5.3 Ethanol Precipitation

  1. Add 0.1 volumes of sodium acetate (3 M, pH 5.2). (e.g. add 55 µL to 550 µL).
  2. Add 1 volume of 100% molecular-grade Isopropanol.
  3. Invert a few times to mix.
  4. Incubate at -20℃ for at least 1 hour or overnight.
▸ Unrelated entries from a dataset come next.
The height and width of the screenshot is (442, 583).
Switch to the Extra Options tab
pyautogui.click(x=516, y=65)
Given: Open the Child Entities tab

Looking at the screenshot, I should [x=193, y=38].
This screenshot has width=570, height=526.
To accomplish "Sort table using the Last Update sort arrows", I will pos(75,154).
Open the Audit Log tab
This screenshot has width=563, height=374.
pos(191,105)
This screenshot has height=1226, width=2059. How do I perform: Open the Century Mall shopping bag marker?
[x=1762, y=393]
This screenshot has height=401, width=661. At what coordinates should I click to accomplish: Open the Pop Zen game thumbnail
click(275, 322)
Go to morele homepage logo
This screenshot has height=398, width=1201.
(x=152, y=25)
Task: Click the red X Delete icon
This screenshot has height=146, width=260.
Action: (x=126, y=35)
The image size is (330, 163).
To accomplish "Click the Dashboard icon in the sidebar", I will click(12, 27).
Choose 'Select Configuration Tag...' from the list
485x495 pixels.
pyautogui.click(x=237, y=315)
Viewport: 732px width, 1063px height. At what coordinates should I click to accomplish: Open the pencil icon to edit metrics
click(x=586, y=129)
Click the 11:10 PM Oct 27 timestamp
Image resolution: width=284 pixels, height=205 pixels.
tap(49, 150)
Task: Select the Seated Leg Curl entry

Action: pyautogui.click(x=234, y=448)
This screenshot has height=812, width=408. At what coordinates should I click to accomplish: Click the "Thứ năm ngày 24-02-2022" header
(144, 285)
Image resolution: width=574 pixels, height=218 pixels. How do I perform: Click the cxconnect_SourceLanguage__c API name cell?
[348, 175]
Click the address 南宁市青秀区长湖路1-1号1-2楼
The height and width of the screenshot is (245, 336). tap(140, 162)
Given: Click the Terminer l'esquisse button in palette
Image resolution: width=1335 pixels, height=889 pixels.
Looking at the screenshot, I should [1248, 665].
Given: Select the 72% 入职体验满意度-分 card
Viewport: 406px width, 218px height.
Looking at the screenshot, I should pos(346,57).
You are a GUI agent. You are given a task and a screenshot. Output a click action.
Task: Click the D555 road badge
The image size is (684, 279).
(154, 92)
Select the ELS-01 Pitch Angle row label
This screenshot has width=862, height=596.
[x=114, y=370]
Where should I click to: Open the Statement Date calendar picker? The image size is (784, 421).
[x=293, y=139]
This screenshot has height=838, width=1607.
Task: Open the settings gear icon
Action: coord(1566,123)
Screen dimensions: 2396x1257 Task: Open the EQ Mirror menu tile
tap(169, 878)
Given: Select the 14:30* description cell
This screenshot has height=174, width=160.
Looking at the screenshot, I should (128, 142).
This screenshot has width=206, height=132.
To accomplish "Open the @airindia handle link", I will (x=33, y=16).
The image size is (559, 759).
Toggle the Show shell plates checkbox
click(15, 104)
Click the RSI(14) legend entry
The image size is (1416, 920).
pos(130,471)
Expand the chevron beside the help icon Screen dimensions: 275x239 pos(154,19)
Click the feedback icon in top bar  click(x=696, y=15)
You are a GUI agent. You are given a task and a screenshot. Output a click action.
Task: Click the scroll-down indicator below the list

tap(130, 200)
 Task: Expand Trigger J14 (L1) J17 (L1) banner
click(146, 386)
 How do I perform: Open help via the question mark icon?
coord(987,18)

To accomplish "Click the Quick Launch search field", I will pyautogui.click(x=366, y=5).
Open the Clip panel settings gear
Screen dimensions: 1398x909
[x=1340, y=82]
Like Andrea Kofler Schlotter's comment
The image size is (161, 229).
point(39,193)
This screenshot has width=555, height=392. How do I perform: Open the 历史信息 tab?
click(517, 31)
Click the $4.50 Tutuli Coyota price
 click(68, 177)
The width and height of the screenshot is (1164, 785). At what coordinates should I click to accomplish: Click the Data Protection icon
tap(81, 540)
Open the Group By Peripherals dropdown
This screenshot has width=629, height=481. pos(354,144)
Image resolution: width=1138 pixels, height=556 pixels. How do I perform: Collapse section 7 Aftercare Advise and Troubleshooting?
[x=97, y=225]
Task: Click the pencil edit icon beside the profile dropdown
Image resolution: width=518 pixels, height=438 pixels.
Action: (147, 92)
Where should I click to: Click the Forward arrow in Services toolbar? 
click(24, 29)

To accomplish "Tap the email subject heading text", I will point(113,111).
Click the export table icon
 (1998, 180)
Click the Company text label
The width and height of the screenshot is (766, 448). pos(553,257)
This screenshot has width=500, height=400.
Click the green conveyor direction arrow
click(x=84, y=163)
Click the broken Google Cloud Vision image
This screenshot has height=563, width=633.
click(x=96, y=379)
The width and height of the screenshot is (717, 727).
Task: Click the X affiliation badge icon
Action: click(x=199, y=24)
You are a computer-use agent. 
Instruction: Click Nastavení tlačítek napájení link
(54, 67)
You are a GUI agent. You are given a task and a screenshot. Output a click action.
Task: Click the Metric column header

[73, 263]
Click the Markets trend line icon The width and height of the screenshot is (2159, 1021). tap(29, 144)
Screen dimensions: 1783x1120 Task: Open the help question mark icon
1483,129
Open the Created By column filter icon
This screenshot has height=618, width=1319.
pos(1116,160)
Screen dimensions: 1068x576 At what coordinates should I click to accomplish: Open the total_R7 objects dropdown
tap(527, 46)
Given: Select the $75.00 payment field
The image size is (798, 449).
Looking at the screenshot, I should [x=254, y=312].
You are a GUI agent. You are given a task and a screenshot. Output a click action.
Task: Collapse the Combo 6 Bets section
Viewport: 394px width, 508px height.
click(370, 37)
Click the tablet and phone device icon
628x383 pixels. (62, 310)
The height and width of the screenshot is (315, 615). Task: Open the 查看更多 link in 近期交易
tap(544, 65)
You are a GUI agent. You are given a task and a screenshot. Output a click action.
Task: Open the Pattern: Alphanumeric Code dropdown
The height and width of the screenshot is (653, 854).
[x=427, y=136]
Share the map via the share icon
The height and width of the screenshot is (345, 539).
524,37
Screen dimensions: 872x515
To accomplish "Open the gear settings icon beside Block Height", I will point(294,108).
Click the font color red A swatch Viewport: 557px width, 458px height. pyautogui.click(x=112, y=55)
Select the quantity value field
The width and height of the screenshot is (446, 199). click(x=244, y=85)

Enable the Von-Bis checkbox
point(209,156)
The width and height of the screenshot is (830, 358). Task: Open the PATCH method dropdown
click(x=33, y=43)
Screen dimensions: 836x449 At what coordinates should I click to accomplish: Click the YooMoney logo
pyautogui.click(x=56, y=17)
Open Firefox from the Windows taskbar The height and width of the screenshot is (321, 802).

Recommended 2 hours
  1. Centrifuge for 40 minutes at 16,000g at 0℃.
  2. Pour out the supernatant. Keep at a gentle angle to minimize chance of pellet falling out.
  3. Add 500 µL of cold 70% ethanol to each tube.
  4. Invert tube to mix. Make sure the pellet is dislodged from the bottom so that it is properly washed.
  5. Centrifuge at 16,000g for 10 minutes.
  6. Remove liquid again with a pipettor. Be careful to avoid pellet.
  7. Leave open lids of tubes for up to 5 minutes until pellet is dry.
  8. Resuspend pellet in 100 µL of 1x TE (use 70 µL if low concentration is expected). Heat to 55℃ for up to 10 minutes to dissolve pellet. For long term storage, place in -20℃.

5.4 Solutions To Prepare

5.4.1 DNA Extraction Buffer (DEB) Makes 45mL

0.1 M Tris-HCl (pH 8): 4.5 mL of 1.0 M 0.1 M Na-EDTA (pH 8): 9 mL of 0.5 M 0.1 M KH2PO4 (pH 8): 0.54 g 1.5 M NaCl: 13.5 mL of 5 M 0.8 M Guanidine HCl: 3.44 g 0.5% Triton-X 100: 0.225 mL of 100%

  1. Add above ingredients to 50 mL tube.
  2. Add milli-Q water to ~40 mL
  3. Add NaOH to pH 10 (several drops at a time)
    • make sure pH probe is calibrated
  4. Add milli-Q water to 45 mL
  5. Autoclave. Slightly loosen the lid so that it is not air-tight. Recover from autoclave very soon after the autoclave cycle is completed.
  6. Pour autoclave solution into fresh 50 mL tube
  7. Optional: aliquot into 1.5 mL tubes

5.4.2 Low EDTA TE:

10 mM Tris-HCl 0.1 mM EDTA

5.4.3 3 M sodium acetate, pH 5.2

24.61g NaCl Acetic acid 100 mL milli-Q water

In autoclaved glassware, add water to sodium acetate and bring volume to 80 mL. Add acetic acid until pH is 5.2. Bring the final volume to 100 mL. Filter sterilize with 0.22µm filter to remove spores. Autoclave.

5.4.4 5 N NaCl

29.22g NaCl
100 mL milli-Q water

In autoclaves glassware, add water to NaCl. Bring to 100 mL. Filter sterilize to remove spores. Autoclave.

5.4.5 NaOH (2N)

8 g NaOH powder
100 mL milli-Q water

In fume hood, add NaOH to 80 mL water. Bring to 100 mL total volume.